Currently, the methods used to calculate this constant are basically two: that which is based on the analysis of the cosmic background radiation and that relating to the explosions of large stars very far from us.
However, these are two methods that do not agree: the first method, the one that analyzes the cosmic background radiation, reveals that the universe is expanding faster than can be calculated with the second method. It is clear that one of them is wrong, says Kenta Hotokezaka, a researcher at Princeton and one of the authors of the study, who used a new method based on the analysis of the fusion of two neutron stars.
These are very powerful energetic events that see two neutron stars collide at very high speed before merging. This event emits very strong gravitational waves that can also be intercepted on Earth. Just the interception of one of these events, which took place on August 17, 2017, was used by Hotokezaka and colleagues to calculate the speed of expansion of the universe.

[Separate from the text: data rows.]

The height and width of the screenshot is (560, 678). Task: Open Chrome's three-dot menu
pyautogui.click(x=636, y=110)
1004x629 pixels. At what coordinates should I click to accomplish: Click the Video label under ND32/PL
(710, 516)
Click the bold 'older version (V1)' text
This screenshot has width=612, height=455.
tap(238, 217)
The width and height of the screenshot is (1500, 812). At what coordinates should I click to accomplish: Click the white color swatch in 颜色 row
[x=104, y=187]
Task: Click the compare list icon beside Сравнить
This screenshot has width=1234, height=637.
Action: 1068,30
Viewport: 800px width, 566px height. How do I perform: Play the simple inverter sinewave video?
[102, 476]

The gravitational waves that occur during these events, in fact, create a characteristic pattern that has been called “standard siren.” Researchers also used data from various radio telescopes around the world to improve the resolution of radio images related to this cosmic explosion so that the final resolution was so high that it could be compared to that of a camera that distinguishes individual hair on the head of someone from 5 km away, as specified by Adam Deller, Swinburne University of Technology, Australia, another author of the study.
Then using a supercomputer, they also analyzed the most minute changes in the position and shape of this radiation, managing to determine the orientation of neutron stars.

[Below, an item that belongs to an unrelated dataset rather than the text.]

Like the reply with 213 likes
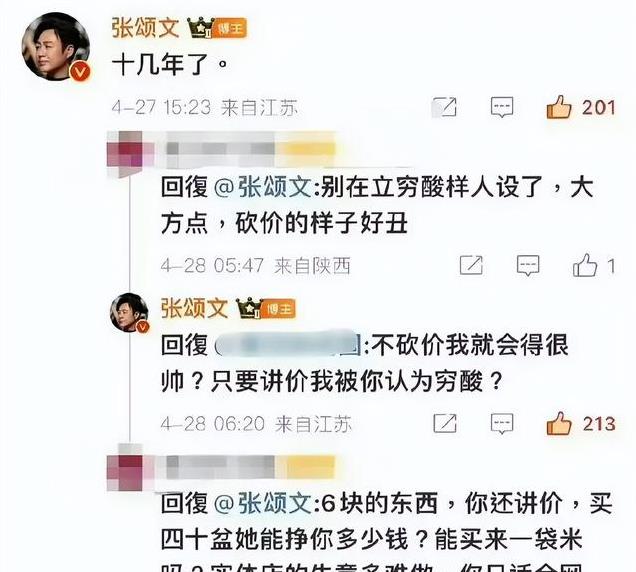tap(559, 424)

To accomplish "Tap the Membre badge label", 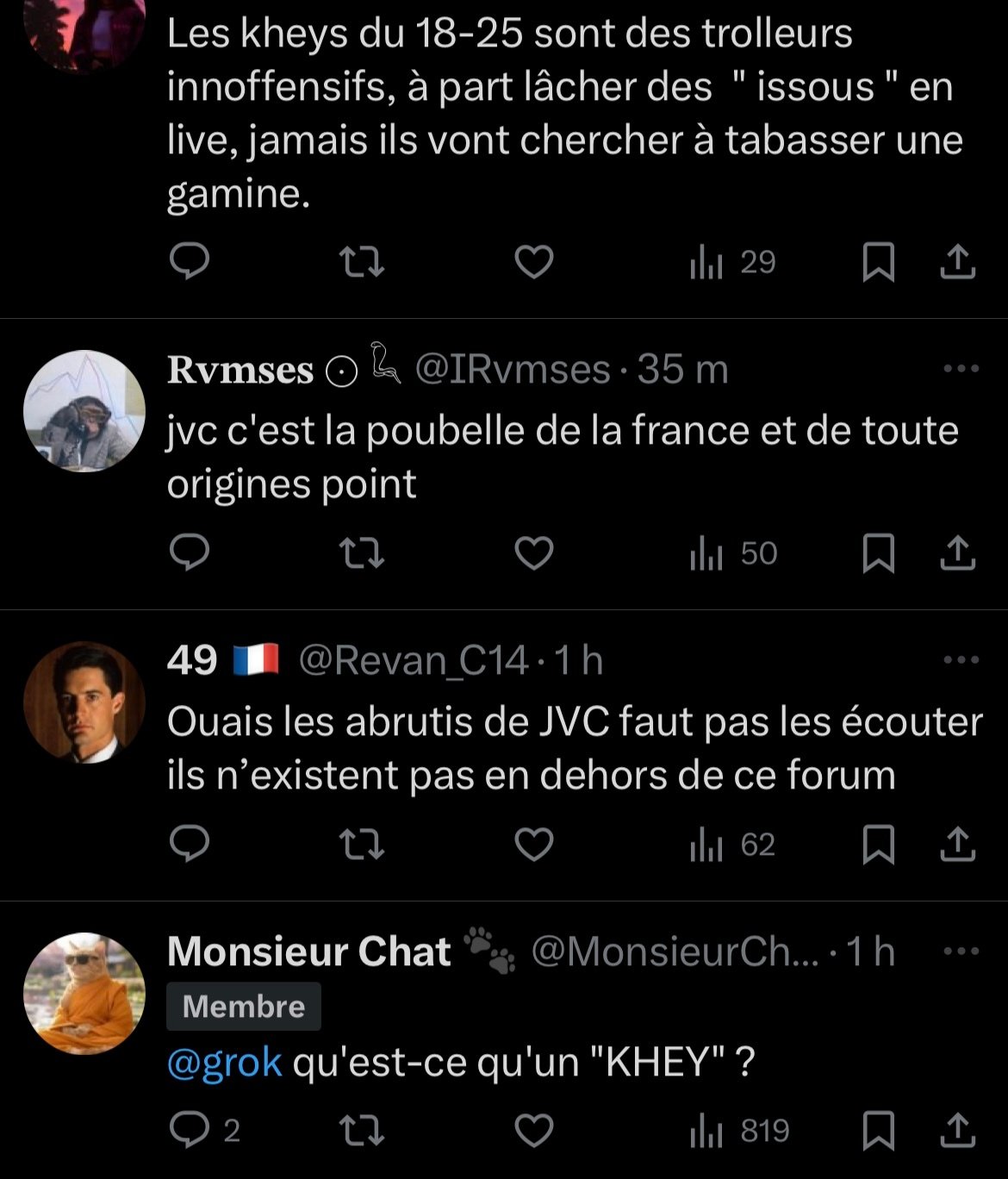I will (243, 1007).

Comparing this data with the speed with which the galaxy containing these two neutron stars moved away from ours, they therefore performed a better measurement of the Hubble constant. The speed of the expansion of the universe is now estimated between 65.3 and 75.6 kilometers per second per megaparsec, a more precise measurement than previously calculated.
However, for researchers, the level of precision in this estimate is still not enough: they intend to insist on analyzing more collisions like the one they used for this study.